COMA. Établir le bon diagnostic

Quarante et un pour cent des diagnostics sur l’état de conscience des patients dans le coma seraient… erronés, selon une étude du Coma Science Group de Liège (Belgique) publiée en 2009. Après une lésion cérébrale, il existe en effet plusieurs états de conscience altérée, aux pronostics différents. Un coma (yeux fermés, inconscient) peut durer de quelques heures à des semaines. Ensuite, soit le patient peut se réveiller et récupérer, soit il peut décéder. Mais aussi, il peut ouvrir les yeux et demeurer inconscient de lui-même et de son environnement, dans un état dit végétatif/éveil non répondant. Dès lors, s’il ne montre pas de signe de conscience entre 3 mois (après un arrêt cardiaque) et 12 mois (après un traumatisme), ses chances de récupération fonctionnelle sont très réduites.

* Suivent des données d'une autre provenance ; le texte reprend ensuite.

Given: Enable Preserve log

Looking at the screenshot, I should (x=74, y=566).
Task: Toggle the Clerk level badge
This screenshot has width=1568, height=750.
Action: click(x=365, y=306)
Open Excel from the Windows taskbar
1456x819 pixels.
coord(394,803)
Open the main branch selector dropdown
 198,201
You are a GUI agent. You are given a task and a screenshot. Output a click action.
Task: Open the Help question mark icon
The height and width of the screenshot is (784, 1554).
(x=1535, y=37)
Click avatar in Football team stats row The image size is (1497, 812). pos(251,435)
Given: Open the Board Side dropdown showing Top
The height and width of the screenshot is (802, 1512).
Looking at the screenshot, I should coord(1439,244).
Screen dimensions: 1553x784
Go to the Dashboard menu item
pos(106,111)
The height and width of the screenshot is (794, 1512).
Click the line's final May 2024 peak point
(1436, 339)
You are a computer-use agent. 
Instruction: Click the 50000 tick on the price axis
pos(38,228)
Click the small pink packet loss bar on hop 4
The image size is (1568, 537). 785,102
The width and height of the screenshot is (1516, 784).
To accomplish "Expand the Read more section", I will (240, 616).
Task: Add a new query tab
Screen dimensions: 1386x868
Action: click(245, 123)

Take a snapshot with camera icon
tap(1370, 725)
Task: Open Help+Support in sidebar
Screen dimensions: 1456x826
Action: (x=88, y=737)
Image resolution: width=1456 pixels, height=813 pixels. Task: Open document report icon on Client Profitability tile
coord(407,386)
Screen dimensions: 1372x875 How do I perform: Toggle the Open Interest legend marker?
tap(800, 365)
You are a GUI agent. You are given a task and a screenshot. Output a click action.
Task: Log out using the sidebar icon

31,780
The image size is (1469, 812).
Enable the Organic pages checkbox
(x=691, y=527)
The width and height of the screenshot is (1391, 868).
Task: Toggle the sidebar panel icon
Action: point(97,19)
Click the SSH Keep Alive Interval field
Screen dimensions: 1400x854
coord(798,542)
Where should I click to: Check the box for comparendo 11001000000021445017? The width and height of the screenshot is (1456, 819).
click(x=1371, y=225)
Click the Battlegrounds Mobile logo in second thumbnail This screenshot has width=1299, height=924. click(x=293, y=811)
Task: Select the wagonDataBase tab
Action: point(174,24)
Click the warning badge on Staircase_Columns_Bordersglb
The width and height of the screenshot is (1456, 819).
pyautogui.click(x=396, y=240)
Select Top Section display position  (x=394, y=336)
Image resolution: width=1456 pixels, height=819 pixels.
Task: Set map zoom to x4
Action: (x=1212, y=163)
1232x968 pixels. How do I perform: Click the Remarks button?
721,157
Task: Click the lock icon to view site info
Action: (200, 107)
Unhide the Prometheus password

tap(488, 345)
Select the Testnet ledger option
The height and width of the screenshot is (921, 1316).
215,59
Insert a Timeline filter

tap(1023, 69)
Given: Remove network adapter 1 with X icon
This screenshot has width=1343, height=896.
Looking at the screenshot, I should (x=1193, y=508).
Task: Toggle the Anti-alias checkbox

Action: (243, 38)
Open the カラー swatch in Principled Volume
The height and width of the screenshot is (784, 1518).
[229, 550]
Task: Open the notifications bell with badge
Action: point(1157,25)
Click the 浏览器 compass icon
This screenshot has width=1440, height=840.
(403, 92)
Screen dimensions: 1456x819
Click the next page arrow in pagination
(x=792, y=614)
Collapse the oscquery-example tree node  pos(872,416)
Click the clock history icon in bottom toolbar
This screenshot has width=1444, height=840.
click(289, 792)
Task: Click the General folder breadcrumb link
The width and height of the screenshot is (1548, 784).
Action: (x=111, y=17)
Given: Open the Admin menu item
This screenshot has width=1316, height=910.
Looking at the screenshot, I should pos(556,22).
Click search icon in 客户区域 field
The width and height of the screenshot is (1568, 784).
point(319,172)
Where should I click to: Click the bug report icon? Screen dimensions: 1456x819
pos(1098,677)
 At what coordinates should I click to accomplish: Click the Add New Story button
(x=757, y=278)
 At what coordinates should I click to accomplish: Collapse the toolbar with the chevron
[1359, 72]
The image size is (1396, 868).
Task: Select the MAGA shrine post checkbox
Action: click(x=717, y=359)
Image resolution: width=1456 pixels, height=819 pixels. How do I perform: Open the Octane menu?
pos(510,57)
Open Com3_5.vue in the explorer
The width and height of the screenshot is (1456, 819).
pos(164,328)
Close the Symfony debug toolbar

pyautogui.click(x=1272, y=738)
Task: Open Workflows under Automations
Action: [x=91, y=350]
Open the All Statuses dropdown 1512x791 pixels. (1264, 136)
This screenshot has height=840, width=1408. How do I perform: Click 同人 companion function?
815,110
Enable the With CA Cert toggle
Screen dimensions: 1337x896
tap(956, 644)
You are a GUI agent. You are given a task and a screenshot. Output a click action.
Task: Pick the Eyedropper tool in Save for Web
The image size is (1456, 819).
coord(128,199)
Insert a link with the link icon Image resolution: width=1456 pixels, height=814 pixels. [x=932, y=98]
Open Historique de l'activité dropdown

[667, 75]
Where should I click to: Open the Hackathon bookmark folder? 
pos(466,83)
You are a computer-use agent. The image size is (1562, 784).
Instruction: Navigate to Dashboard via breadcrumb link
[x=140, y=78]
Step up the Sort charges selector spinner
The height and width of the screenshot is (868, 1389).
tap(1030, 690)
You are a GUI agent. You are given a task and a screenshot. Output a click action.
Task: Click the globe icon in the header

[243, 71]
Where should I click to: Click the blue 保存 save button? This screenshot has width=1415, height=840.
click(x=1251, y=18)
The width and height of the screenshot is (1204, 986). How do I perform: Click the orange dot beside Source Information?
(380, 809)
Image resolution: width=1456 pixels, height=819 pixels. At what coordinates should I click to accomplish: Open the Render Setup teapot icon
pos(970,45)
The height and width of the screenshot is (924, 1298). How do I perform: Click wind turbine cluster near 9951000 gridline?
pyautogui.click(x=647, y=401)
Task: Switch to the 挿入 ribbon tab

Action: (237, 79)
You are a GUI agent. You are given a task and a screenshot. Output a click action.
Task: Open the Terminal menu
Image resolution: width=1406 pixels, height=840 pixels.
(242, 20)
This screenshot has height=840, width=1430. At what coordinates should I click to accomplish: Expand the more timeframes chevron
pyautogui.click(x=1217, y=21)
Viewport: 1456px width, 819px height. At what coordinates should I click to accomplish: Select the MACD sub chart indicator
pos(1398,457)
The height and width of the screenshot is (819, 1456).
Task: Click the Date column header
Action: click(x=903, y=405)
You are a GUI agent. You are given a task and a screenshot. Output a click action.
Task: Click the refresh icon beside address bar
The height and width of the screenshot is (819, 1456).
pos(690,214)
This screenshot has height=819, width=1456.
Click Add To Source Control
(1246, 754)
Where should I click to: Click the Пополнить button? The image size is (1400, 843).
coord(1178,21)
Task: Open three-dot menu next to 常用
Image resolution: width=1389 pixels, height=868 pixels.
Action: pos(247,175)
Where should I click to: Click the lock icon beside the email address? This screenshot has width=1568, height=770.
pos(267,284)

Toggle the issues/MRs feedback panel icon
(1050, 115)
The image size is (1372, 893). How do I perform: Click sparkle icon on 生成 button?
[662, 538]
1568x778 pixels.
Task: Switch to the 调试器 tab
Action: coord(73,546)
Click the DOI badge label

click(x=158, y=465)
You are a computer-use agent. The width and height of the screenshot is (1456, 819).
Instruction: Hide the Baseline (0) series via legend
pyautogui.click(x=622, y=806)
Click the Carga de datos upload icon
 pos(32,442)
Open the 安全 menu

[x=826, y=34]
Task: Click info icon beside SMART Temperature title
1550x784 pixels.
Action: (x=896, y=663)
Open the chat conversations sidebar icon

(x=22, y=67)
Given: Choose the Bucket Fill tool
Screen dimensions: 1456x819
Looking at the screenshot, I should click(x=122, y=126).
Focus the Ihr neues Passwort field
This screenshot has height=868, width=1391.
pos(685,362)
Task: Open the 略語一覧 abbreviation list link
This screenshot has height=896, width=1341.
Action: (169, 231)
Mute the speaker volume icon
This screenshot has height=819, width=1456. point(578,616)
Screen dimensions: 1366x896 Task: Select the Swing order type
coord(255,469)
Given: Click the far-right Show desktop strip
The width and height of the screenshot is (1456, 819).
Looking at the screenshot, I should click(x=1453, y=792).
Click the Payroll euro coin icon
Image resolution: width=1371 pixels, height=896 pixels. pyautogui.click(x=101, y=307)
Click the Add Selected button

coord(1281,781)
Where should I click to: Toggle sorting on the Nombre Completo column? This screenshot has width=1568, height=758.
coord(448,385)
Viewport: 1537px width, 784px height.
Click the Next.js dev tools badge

D'autres peuvent évoluer différemment. Sans pouvoir communiquer ils montrent des signes de conscience fluctuants mais reproductibles, dans un état dit de« conscience minimale » pouvant évoluer plus ou moins favorablement. Enfin des patients sortent du coma mais entièrement paralysés, atteints du locked-in syndrome ou syndrome d’enfermement, causé par une lésion du tronc cérébral. Établir le bon diagnostic est donc déterminant pour tenter d’anticiper le devenir du patient et proposer les bons traitements. L’équipe de Liège préconise ainsi l’utilisation de la Coma recovery scale revised une échelle d’évaluation en 25 étapes, plus sensible et fiable que l’examen clinique habituel.